◆ **Exercise brief**
Search the material for the string "computer" and reply with how many lines contain it, nothing else.
[Opening Data section section]
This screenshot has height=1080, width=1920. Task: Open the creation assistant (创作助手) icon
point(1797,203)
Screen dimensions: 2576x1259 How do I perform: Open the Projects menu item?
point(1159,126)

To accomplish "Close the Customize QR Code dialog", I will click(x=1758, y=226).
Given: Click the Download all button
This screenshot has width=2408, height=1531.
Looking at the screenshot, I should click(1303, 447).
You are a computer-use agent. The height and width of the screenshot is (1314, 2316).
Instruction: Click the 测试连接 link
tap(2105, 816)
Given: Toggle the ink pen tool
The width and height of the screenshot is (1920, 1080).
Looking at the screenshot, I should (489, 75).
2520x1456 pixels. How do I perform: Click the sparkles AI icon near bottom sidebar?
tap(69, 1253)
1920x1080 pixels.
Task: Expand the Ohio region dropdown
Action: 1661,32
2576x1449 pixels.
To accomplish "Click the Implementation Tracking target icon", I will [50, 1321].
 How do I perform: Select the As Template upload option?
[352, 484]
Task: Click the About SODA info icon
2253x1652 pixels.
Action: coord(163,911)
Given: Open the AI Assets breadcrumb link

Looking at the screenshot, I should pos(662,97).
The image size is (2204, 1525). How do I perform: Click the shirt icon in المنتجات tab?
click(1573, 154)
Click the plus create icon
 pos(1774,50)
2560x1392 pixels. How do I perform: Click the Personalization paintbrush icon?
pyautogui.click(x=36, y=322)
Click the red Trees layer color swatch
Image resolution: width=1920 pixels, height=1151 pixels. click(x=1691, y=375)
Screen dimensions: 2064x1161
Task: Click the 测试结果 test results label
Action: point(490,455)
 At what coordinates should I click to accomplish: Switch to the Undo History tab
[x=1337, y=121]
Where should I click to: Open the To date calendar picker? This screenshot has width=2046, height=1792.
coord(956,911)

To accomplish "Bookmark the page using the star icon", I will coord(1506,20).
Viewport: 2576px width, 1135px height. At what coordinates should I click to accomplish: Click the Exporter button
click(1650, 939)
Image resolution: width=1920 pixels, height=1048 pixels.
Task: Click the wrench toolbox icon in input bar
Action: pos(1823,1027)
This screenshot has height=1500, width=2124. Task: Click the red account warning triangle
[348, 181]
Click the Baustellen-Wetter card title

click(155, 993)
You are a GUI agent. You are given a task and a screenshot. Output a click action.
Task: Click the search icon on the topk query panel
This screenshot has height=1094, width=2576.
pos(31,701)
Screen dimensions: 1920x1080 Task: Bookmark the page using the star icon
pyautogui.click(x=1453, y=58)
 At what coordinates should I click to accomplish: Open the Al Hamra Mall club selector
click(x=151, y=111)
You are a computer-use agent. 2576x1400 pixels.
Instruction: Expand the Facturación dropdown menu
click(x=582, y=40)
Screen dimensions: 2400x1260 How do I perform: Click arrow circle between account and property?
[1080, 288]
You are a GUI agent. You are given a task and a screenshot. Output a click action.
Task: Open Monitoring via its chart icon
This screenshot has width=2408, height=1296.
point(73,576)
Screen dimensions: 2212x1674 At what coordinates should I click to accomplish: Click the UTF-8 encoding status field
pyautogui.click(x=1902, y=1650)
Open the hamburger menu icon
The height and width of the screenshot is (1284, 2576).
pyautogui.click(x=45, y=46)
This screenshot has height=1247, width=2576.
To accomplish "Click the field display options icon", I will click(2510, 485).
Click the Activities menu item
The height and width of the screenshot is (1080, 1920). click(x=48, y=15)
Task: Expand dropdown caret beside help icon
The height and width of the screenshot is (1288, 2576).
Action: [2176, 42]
[Closing Data section section]
◆ **Result of the exercise**
2